We are now in the era of zero-click search — for SEO pros, the attribution modelling which justified budgets — the ‘proof’ of success (traffic metrics) is disappearing before our eyes. So we must adapt. Years of SEO work hasn’t become redundant overnight — earlier I compared SEO to the engine room, today I would say it acts like an anchor while a storm blows and we work to steady the ship. 

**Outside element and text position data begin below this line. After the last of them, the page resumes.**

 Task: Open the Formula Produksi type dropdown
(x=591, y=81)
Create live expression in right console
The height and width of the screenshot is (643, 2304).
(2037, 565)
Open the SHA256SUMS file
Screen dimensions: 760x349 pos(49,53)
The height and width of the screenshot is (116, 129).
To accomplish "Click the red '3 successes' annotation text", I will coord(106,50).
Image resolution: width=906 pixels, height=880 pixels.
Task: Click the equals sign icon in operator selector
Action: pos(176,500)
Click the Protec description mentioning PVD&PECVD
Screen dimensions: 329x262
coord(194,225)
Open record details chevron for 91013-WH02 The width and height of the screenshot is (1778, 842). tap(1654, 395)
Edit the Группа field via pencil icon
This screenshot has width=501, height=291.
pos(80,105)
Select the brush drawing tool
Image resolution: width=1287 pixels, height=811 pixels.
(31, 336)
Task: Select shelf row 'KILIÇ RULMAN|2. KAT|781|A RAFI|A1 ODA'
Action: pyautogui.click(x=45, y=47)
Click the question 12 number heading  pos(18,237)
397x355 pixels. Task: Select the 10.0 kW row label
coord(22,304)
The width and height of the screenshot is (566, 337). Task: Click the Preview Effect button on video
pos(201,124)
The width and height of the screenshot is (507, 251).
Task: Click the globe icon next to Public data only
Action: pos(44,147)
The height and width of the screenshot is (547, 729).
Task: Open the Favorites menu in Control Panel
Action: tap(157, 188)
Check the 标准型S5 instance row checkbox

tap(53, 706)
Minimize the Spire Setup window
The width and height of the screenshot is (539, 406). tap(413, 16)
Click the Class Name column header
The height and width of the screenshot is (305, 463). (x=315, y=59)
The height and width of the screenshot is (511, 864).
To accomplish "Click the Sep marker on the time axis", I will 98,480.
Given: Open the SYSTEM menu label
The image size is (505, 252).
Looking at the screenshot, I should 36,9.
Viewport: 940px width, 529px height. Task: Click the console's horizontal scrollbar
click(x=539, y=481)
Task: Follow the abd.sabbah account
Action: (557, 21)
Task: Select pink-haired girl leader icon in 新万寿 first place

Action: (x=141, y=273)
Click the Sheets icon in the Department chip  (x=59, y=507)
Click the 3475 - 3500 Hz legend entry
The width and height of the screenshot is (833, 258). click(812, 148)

Tailor-made SEO strategies are the way forward

Looking back, on many occasions I felt some businesses I worked with got more than they deserved from good SEO — they made sales even though they weren’t the best fit for the customer. Over time this corrected itself and customer loyalty dwindled because product offerings didn’t stack up in the medium to long-term. Often SEO was about who shouted loudest or who ticked technical boxes earliest and oftenest (it really is a word?!). 

 

When traffic volume was the goal, SEO strategies were more generic — AI advances on the supply side and demand side of the search equation are reshaping what optimisation looks like and while AI tools can speed up much of the mundane SEO work, there is a need to develop tailor-made strategies to align to your users intent and serve your business goals. 

 

Today, tomorrow, that’s not going to cut it. AI will serve user intent better. I believe SEO fundamentals can act like an anchor in the changing, choppy seas of user search but matching brand to user intent is the platform for building success. 

 

It would be naive to think that in the AI age, doing more of the same SEO will work. There is no hack! The truth is we’re at the start of a steep learning curve on the future of SEO, especially with respect to how old school search overlaps with chatbot usage and consequentially, how traditional SEO interlaces with optimising for Chatbots. It will be interesting to watch how SEO evolves over the next couple of years.